Thursday, May 21, 2026

Exadata architecture deep dive — how the database and storage cells work together Architecture

The architecture post that makes everything else make sense. Covers how Database Nodes communicate with Storage Cells over RDMA, how I/O offloading works at the cell level, the role of iDB (Intelligent Database Protocol), Smart Scan internals, and why Exadata can process data faster than traditional storage. Includes the full I/O path from SQL query to result. Exadata Architecture Deep Dive — How Database and Storage Cells Work Together | punitoracledba

Exadata Architecture Deep Dive — How Database and Storage Cells Work Together

Exadata — Basics to Pro Series 1. What Is Exadata · 2. Hardware Components · 3. Architecture Deep Dive · 4. Smart Scan, Storage Indexes, HCC · 5. Monitoring · 6. Performance Tuning · 7. Administration · 8. Patching · 9. EBS on Exadata · 10. OCI Exadata

Articles 1 and 2 gave you the what and the what-is-inside. This article gives you the how. How does Oracle Database on the database server actually talk to Exadata System Software on the storage cell? What happens inside the network when a query runs? What does the storage cell actually do with a SQL predicate? And why does any of this make a query run faster?

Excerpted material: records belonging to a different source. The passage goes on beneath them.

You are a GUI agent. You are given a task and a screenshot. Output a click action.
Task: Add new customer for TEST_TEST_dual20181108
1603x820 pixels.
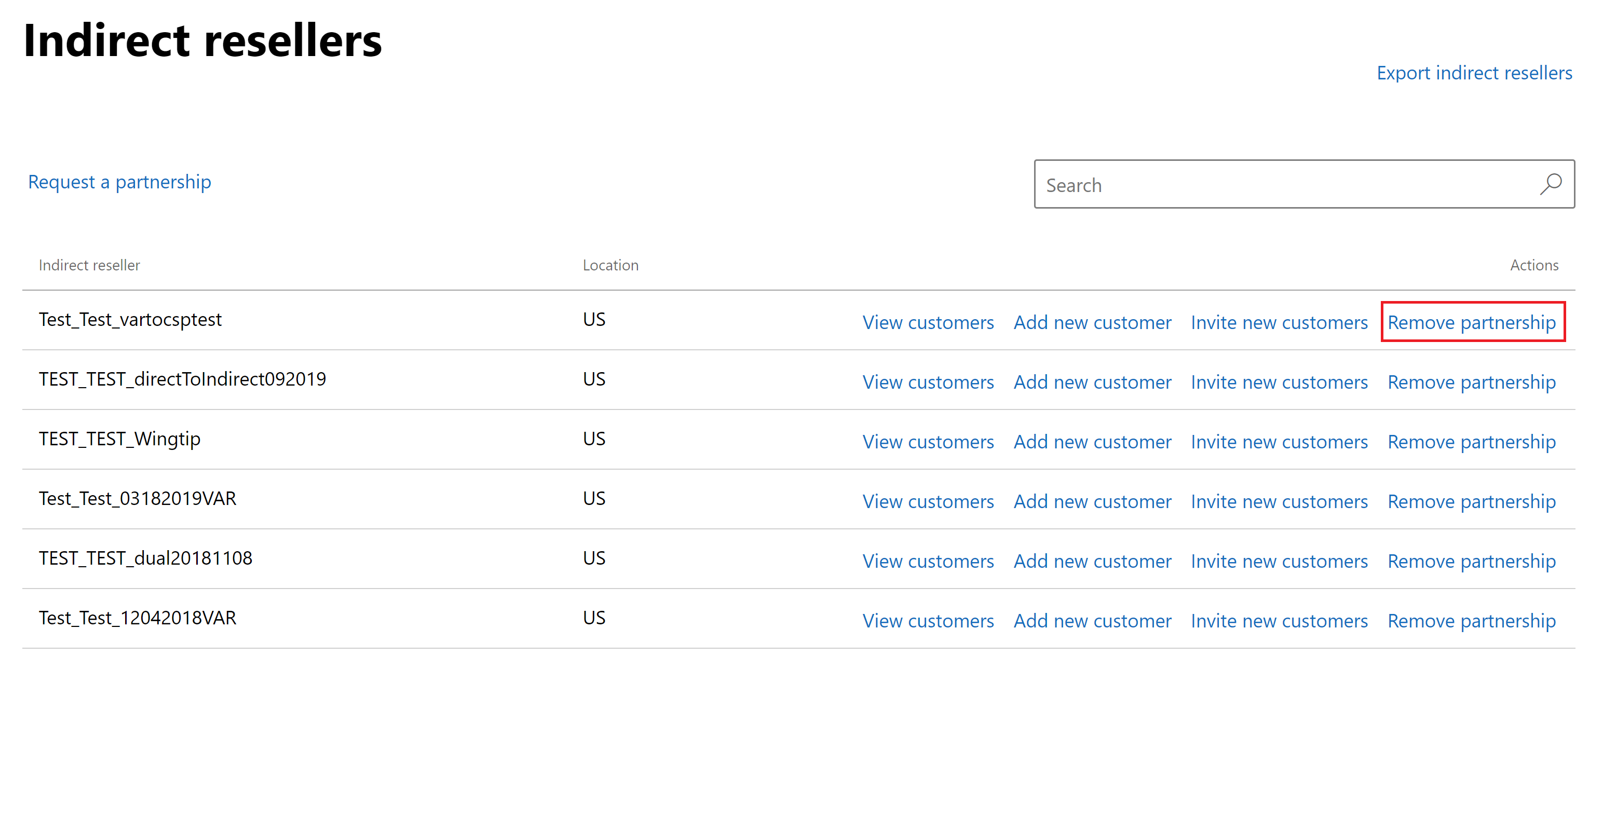coord(1091,561)
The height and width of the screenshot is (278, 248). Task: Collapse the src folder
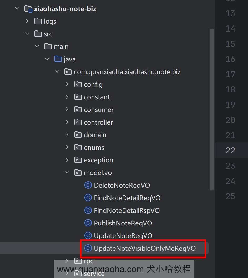27,34
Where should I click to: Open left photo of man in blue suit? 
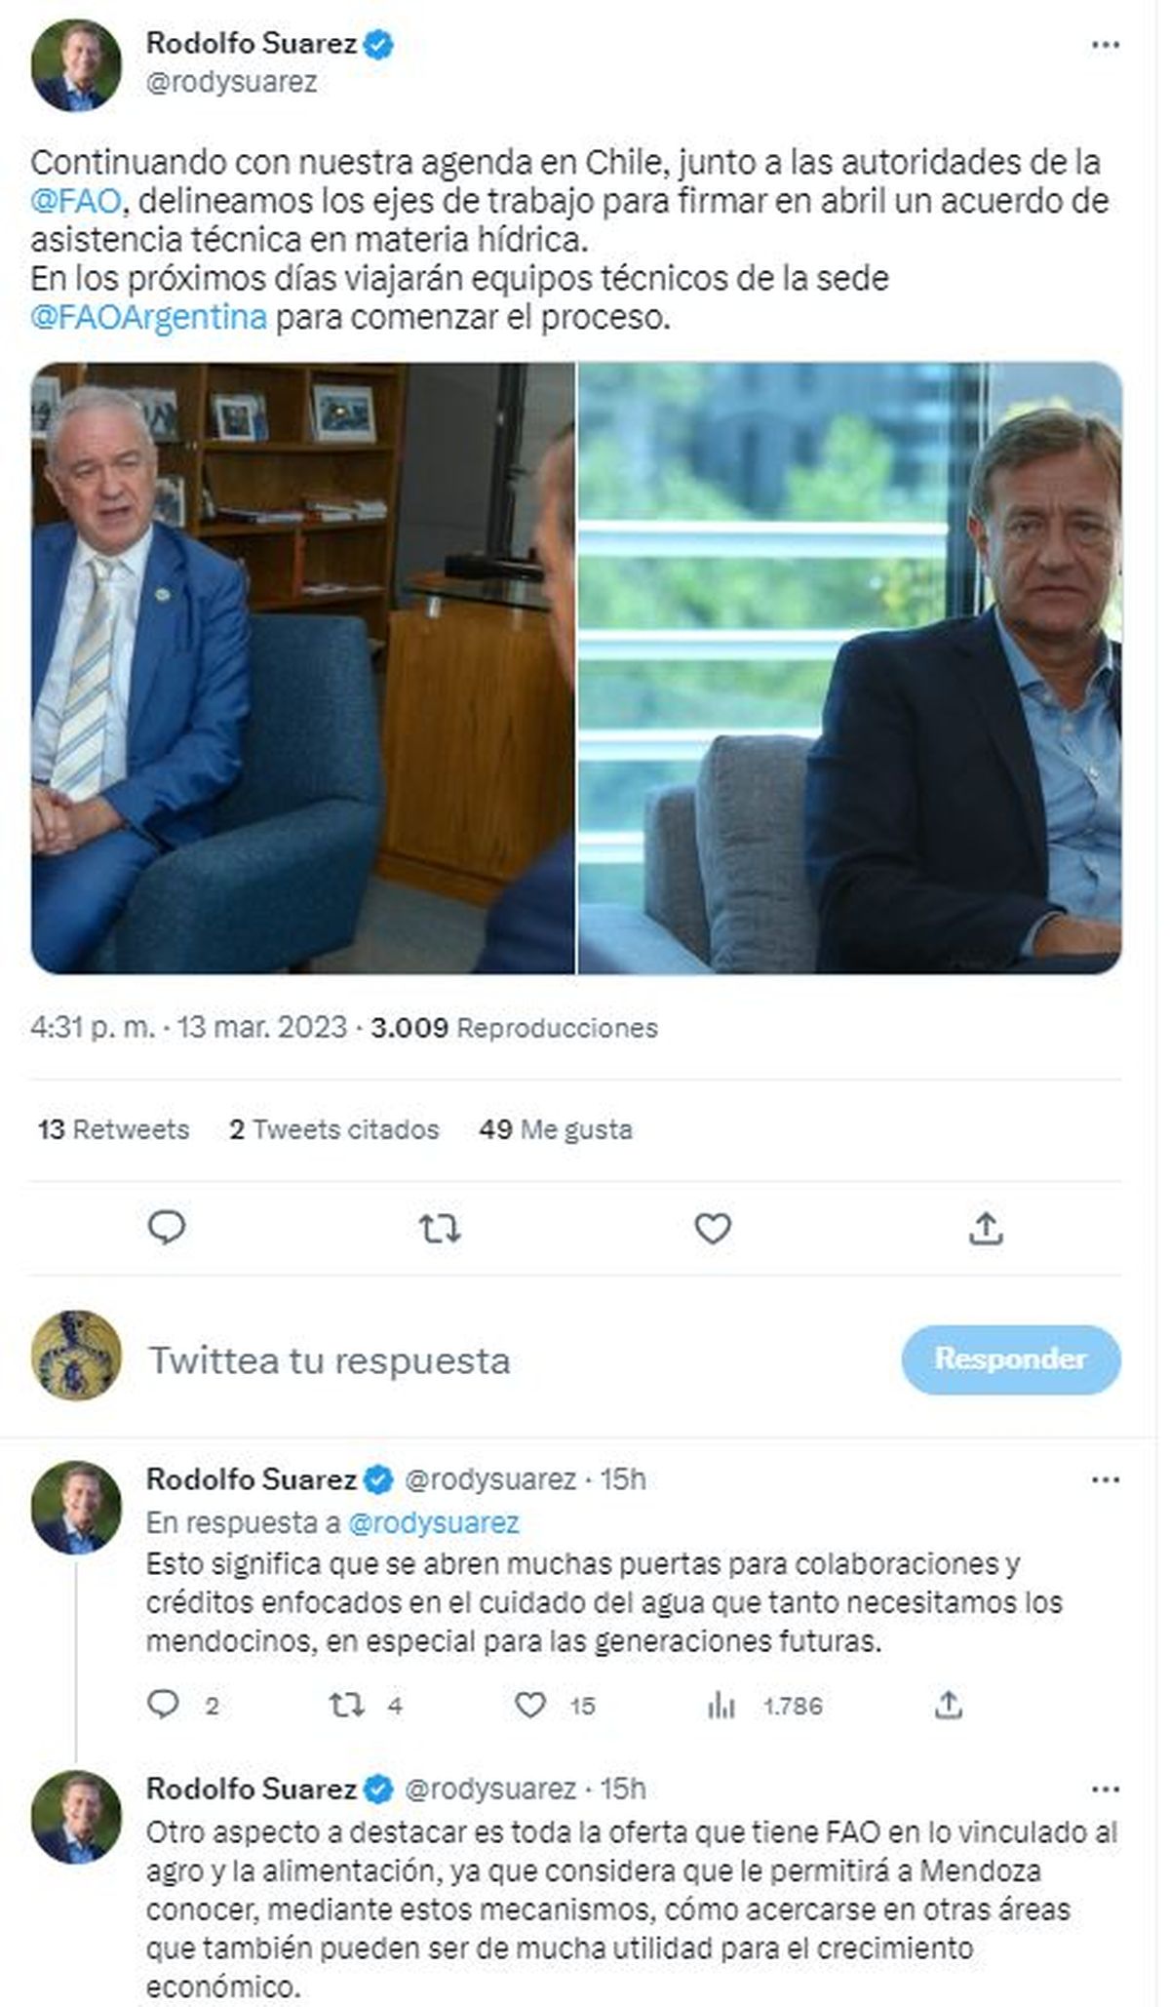point(302,668)
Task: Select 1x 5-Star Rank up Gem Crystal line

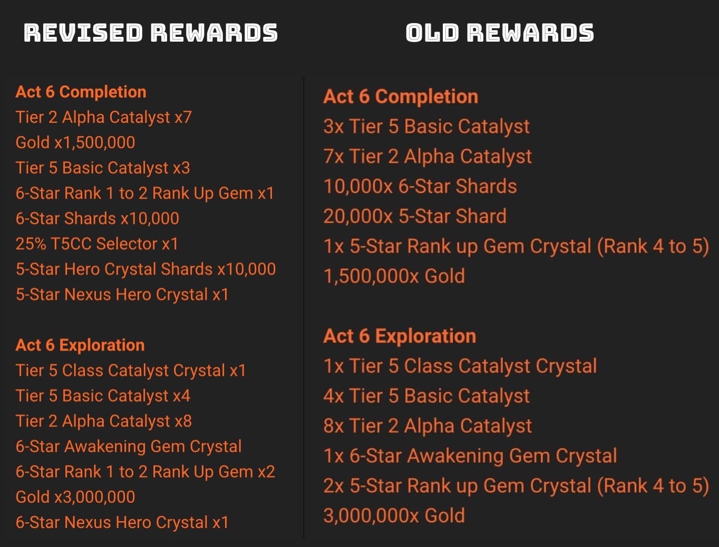Action: click(516, 246)
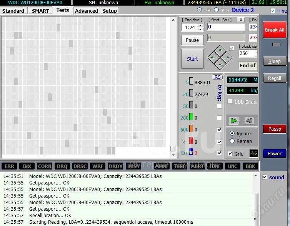Image resolution: width=290 pixels, height=226 pixels.
Task: Click the RS reset counters icon
Action: [218, 77]
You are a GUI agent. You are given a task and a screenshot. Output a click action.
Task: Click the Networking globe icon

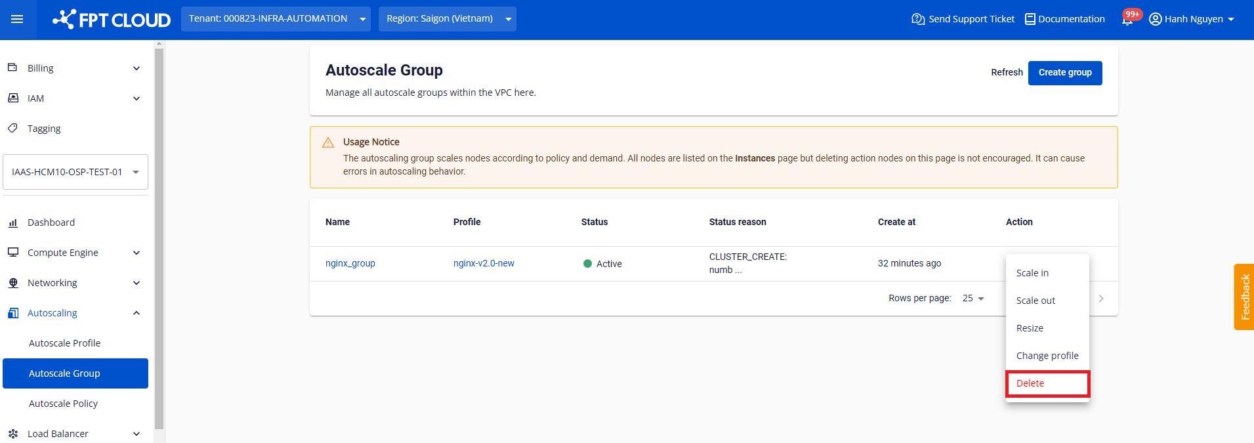pos(13,283)
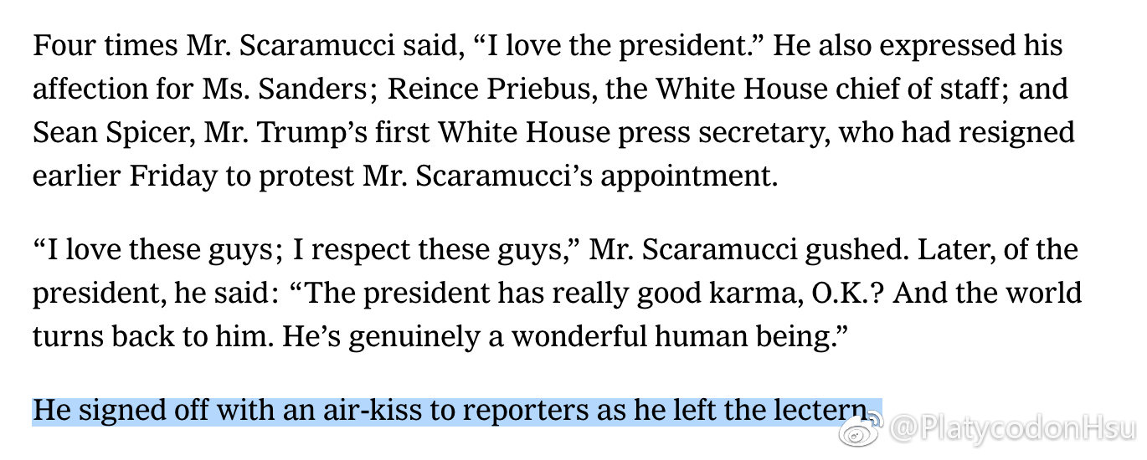Click "earlier Friday" in the first paragraph
Viewport: 1147px width, 460px height.
coord(128,176)
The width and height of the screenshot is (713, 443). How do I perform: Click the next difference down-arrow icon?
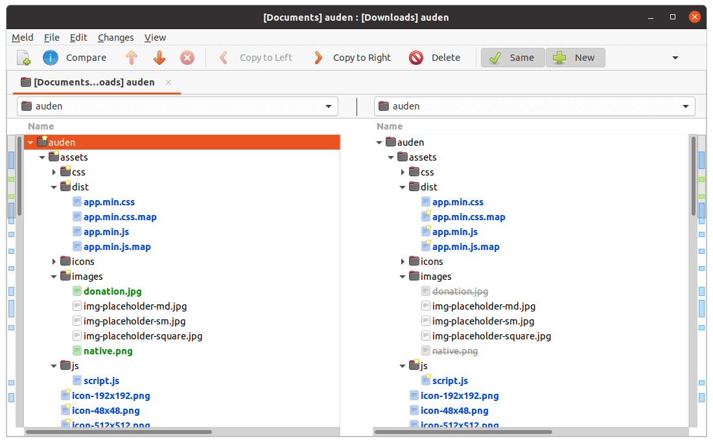(x=159, y=58)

This is the article that makes everything else in the series click into place. Once you understand the architecture — the three layers, the iDB protocol, the Smart Scan flow, the RDMA path — you will understand every performance metric, every monitoring command, and every tuning decision from a different level of depth.

This article assumes you have read Articles 1 and 2. If you have not, start there. The component names and concepts used here — database server, storage cell, cellsrv, RoCE, XRMEM — are introduced in those articles.

The Three-Layer Architecture

Exadata architecture divides cleanly into three logical layers. Every I/O operation, every Smart Scan, every RDMA read passes through these layers in sequence. Understanding the layers is the foundation of understanding everything else.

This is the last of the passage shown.